- _Task requirements_:
Set out exactly every line of the entries below, starting at the line that holds "[Open Precio interno" and stopping after the line that holds "Forgot your password? (84, 501)".

• • •

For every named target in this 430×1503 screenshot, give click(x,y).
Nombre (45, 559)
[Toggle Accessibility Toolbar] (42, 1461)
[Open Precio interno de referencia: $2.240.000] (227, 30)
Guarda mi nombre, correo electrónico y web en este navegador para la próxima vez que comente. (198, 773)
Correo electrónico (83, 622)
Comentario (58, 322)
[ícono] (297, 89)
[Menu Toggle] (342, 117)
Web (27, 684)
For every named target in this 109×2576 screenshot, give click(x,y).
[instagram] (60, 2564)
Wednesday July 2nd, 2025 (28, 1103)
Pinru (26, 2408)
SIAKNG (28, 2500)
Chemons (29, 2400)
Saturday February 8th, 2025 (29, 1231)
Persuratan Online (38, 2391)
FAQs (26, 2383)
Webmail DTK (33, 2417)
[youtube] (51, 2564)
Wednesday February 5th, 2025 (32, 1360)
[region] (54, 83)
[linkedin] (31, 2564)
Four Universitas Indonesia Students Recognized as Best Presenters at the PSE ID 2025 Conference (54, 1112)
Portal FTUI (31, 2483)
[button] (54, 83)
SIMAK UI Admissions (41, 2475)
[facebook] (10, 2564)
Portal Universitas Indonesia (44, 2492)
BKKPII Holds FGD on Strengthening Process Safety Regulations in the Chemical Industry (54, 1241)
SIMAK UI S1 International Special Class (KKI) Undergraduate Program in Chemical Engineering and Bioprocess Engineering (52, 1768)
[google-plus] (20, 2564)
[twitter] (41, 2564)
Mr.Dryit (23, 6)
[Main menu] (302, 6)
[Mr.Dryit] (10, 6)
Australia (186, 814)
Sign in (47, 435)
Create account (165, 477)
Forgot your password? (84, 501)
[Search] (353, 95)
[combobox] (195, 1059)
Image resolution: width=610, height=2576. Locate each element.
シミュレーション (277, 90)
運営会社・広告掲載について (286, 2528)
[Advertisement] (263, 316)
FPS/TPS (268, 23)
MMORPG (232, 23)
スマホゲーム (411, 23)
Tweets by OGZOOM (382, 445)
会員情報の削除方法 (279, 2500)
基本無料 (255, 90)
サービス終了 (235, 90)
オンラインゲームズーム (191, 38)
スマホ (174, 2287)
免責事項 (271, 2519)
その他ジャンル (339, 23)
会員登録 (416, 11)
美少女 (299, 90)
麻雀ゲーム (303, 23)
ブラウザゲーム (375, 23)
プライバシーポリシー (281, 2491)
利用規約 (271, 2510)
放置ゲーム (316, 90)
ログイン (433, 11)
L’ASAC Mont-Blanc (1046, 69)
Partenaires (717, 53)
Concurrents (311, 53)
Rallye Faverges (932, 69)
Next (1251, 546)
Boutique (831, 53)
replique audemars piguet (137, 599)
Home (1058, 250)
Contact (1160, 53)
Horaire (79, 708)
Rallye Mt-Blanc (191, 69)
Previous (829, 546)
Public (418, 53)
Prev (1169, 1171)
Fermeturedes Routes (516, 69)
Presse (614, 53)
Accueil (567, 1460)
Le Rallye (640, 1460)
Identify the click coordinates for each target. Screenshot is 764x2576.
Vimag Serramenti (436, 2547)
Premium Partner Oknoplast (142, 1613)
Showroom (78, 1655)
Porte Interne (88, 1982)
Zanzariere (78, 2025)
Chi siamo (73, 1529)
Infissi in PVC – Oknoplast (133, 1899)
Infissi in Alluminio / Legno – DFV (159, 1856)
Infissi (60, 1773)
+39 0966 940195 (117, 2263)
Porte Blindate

• • •

- _Final answer_:
[Open Precio interno de referencia: $2.240.000] (227, 30)
Guarda mi nombre, correo electrónico y web en este navegador para la próxima vez que comente. (198, 773)
Correo electrónico (83, 622)
Comentario (58, 322)
[ícono] (297, 89)
[Menu Toggle] (342, 117)
Web (27, 684)
For every named target in this 109×2576 screenshot, give click(x,y).
[instagram] (60, 2564)
Wednesday July 2nd, 2025 (28, 1103)
Pinru (26, 2408)
SIAKNG (28, 2500)
Chemons (29, 2400)
Saturday February 8th, 2025 (29, 1231)
Persuratan Online (38, 2391)
FAQs (26, 2383)
Webmail DTK (33, 2417)
[youtube] (51, 2564)
Wednesday February 5th, 2025 (32, 1360)
[region] (54, 83)
[linkedin] (31, 2564)
Four Universitas Indonesia Students Recognized as Best Presenters at the PSE ID 2025 Conference (54, 1112)
Portal FTUI (31, 2483)
[button] (54, 83)
SIMAK UI Admissions (41, 2475)
[facebook] (10, 2564)
Portal Universitas Indonesia (44, 2492)
BKKPII Holds FGD on Strengthening Process Safety Regulations in the Chemical Industry (54, 1241)
SIMAK UI S1 International Special Class (KKI) Undergraduate Program in Chemical Engineering and Bioprocess Engineering (52, 1768)
[google-plus] (20, 2564)
[twitter] (41, 2564)
Mr.Dryit (23, 6)
[Main menu] (302, 6)
[Mr.Dryit] (10, 6)
Australia (186, 814)
Sign in (47, 435)
Create account (165, 477)
Forgot your password? (84, 501)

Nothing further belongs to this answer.